→ Work required:
Find all the lines in the material below with the word "vesti", and copy them.

*** Opening Given data ***

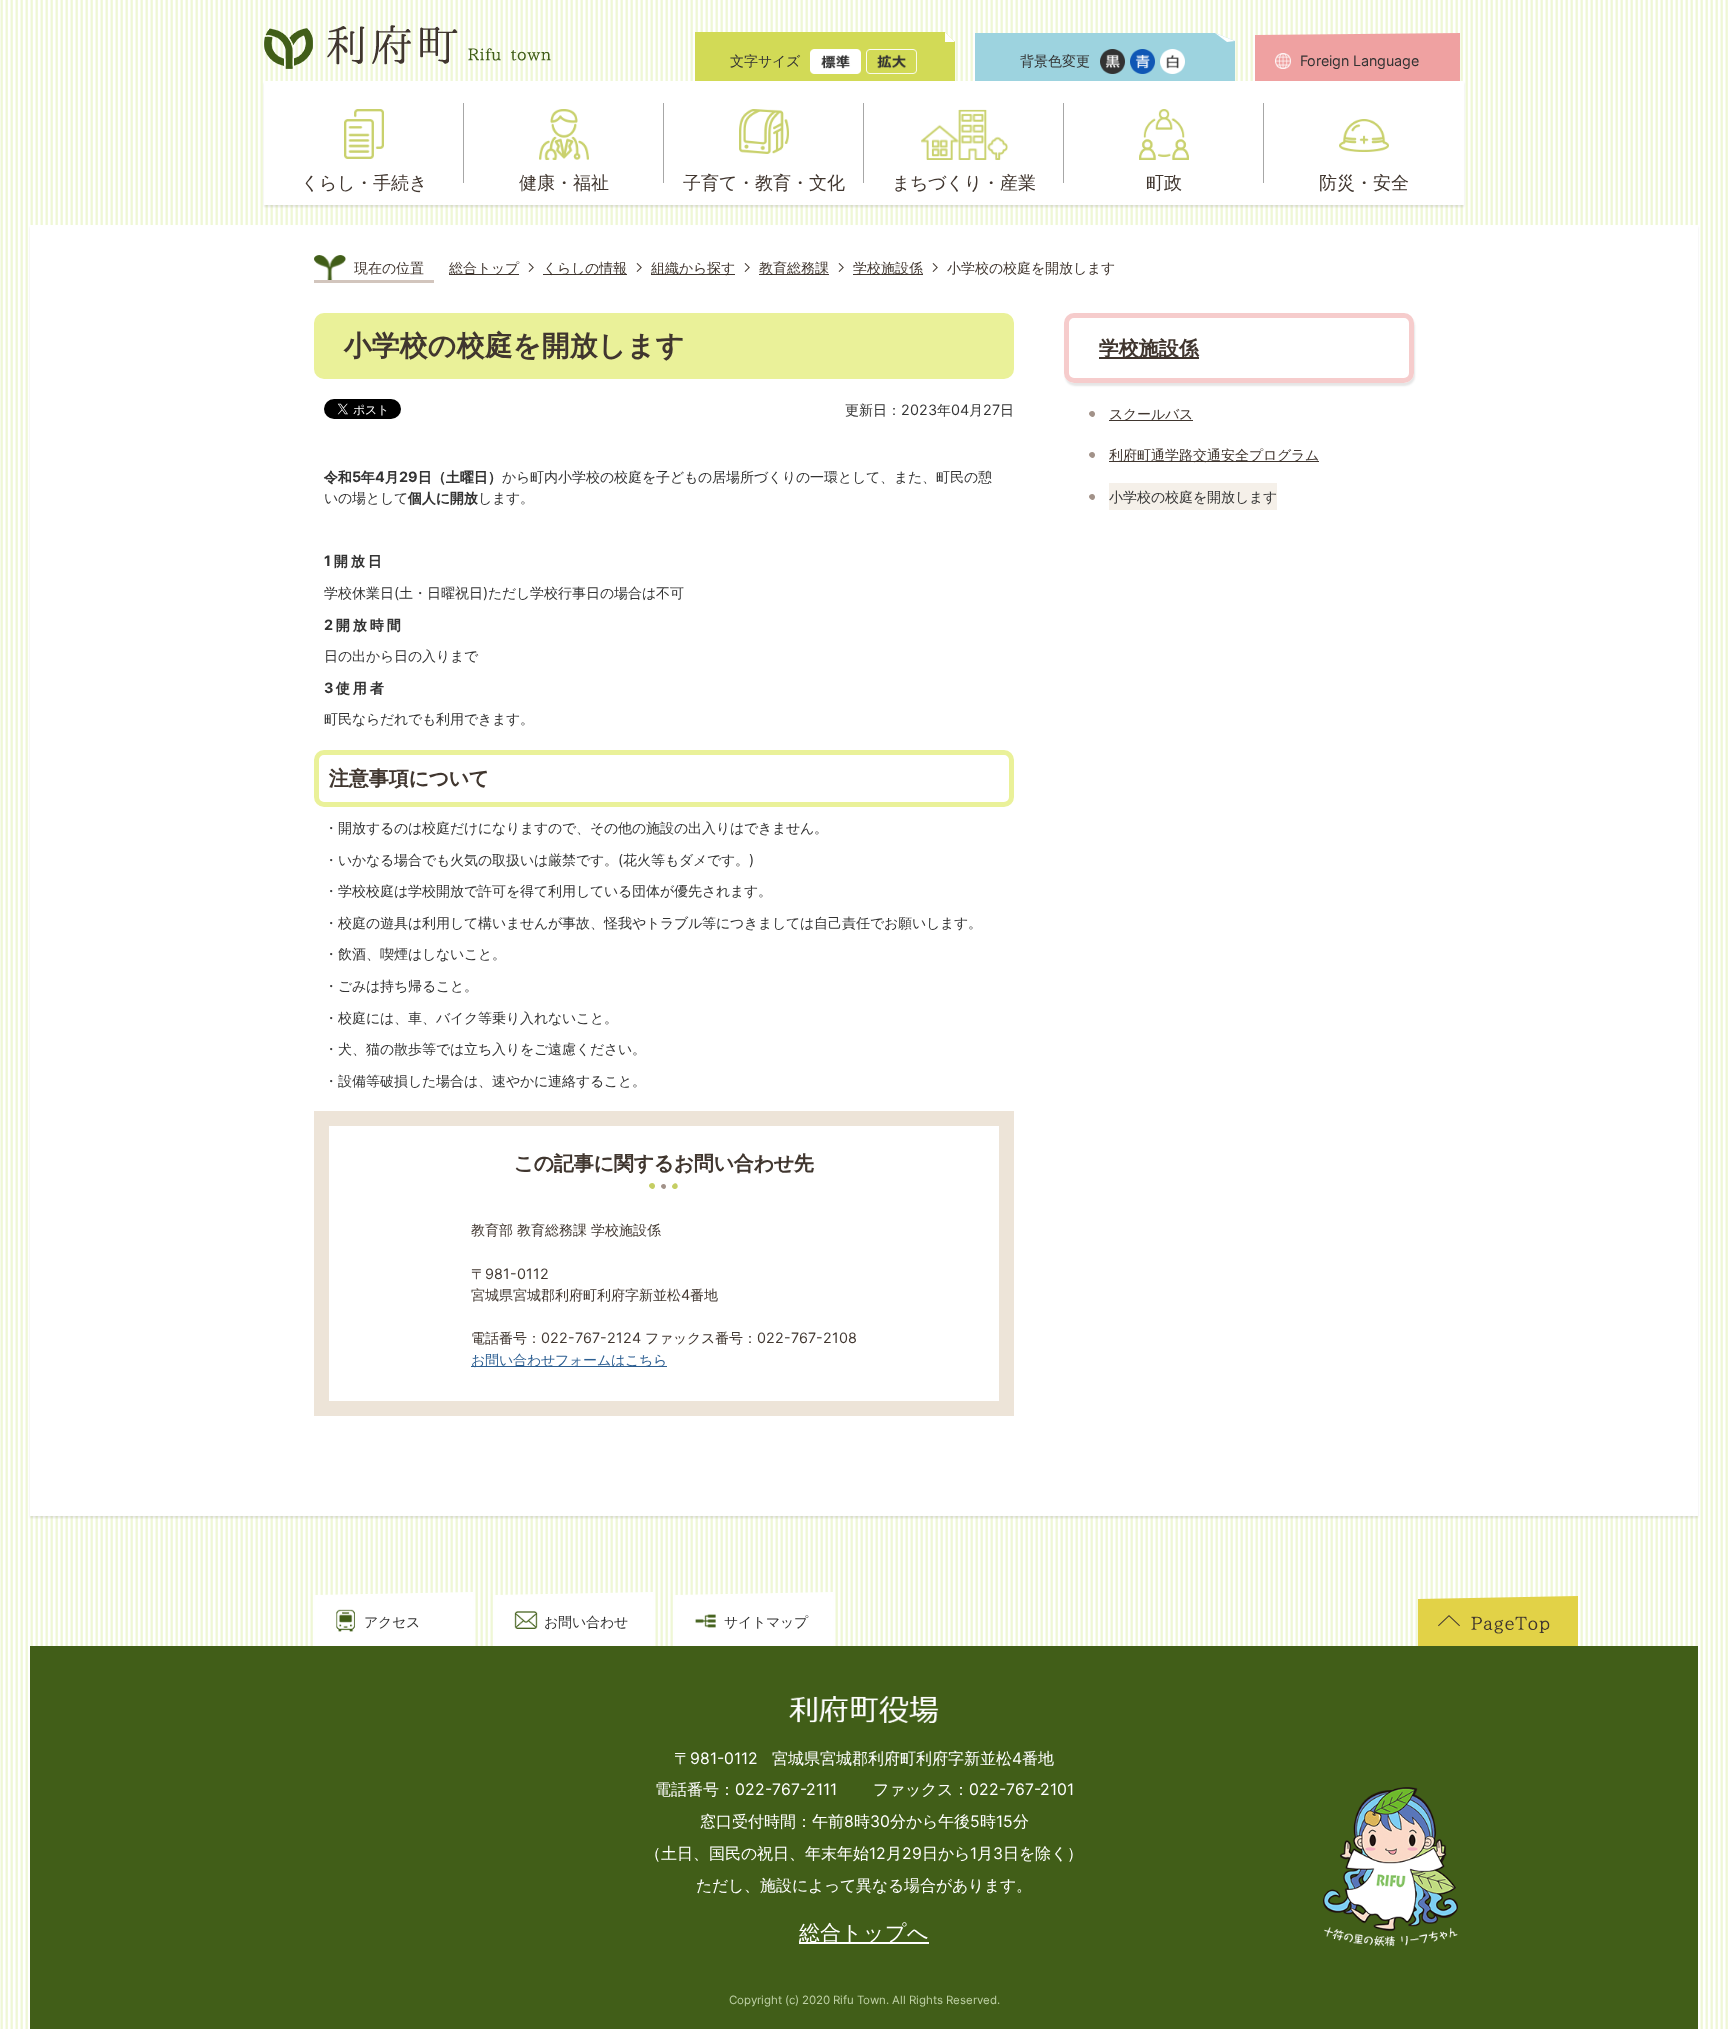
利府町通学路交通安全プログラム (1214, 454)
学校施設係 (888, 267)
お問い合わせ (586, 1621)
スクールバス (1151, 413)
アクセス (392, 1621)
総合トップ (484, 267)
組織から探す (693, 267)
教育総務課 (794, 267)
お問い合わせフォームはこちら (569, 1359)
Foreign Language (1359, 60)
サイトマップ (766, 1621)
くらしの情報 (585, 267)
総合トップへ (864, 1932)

*** Closing Given data ***
*** Opening Given data ***

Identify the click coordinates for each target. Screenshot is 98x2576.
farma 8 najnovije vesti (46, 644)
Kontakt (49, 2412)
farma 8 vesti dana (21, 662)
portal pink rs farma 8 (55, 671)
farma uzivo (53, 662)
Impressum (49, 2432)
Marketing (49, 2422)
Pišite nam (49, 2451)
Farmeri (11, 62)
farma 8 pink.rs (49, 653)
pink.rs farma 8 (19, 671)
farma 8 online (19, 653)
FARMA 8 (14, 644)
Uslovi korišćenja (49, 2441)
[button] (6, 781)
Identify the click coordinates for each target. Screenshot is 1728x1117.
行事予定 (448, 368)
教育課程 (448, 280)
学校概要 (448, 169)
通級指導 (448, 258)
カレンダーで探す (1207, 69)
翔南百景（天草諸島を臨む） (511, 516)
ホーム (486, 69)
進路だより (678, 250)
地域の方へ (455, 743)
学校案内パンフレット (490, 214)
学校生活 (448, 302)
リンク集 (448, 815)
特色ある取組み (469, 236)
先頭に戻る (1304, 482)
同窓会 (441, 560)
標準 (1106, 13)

*** Closing Given data ***
*** Opening Given data ***

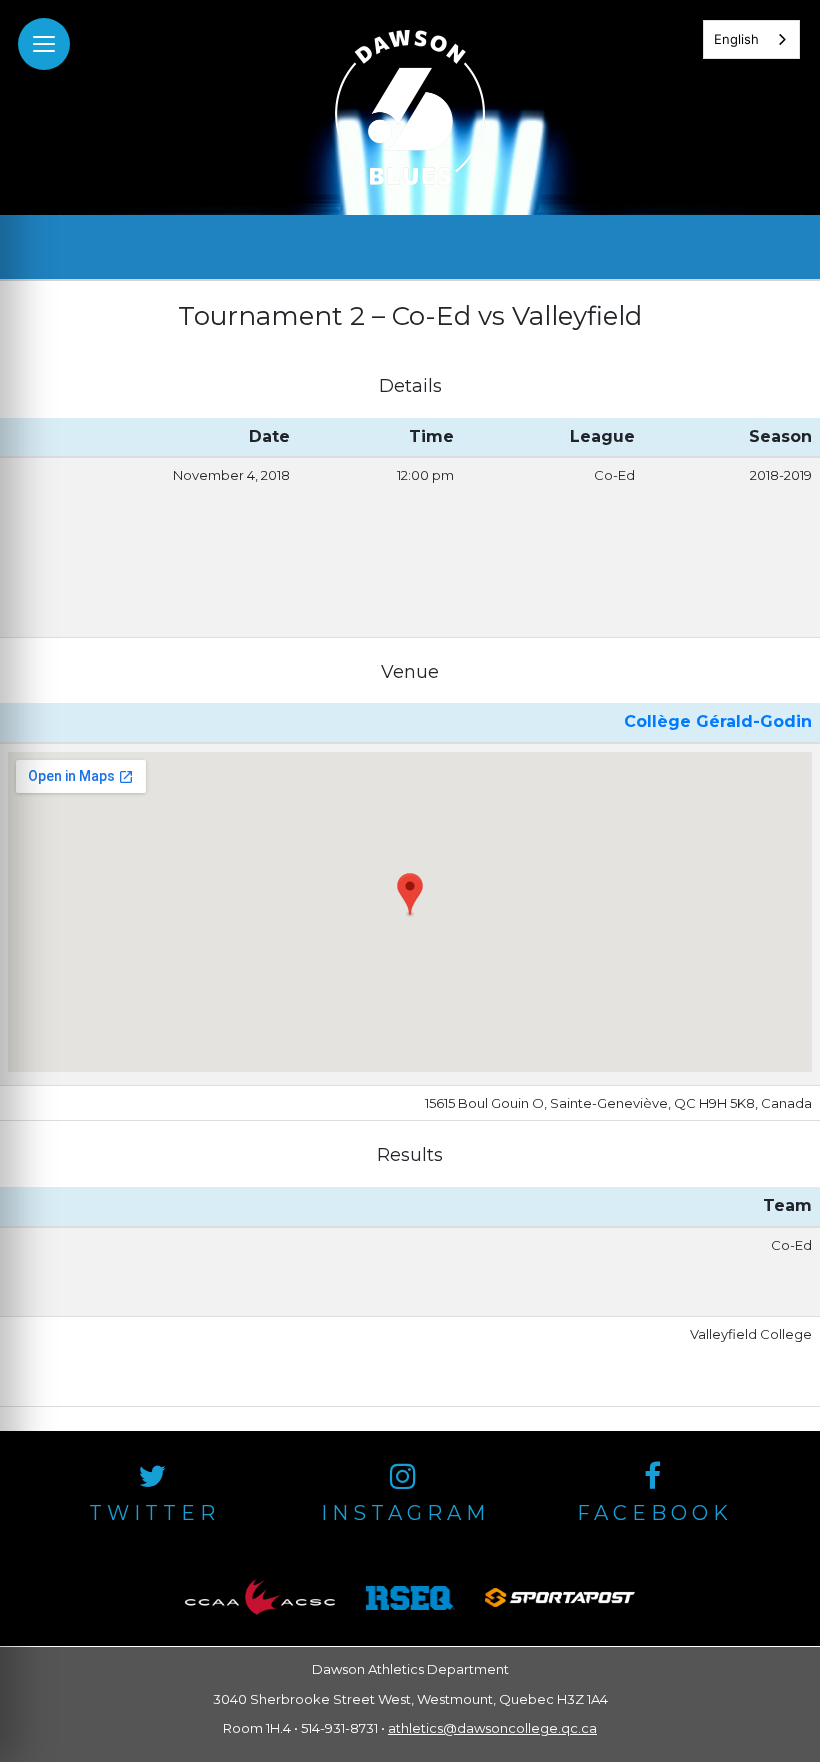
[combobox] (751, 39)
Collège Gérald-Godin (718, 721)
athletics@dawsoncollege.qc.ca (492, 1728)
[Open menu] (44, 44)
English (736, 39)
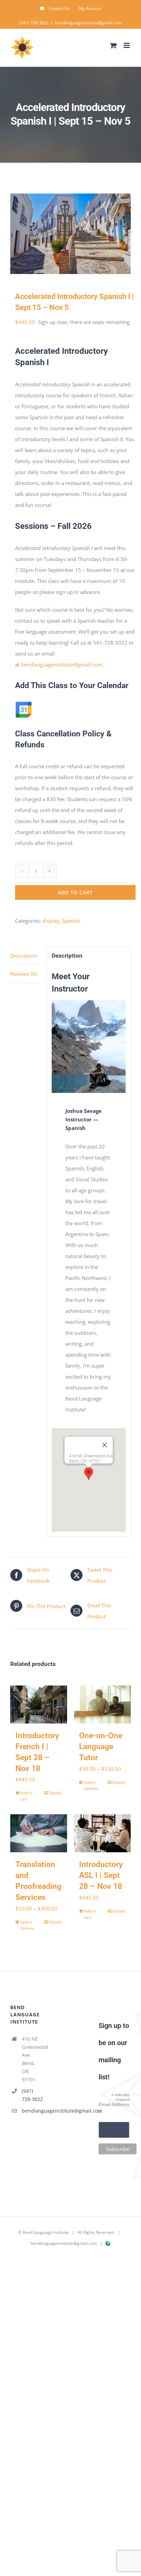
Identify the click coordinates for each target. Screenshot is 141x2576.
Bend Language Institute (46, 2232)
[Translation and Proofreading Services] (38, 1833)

*** Closing Given data ***

→ Task response:
farma 8 najnovije vesti (46, 644)
farma 8 vesti dana (21, 662)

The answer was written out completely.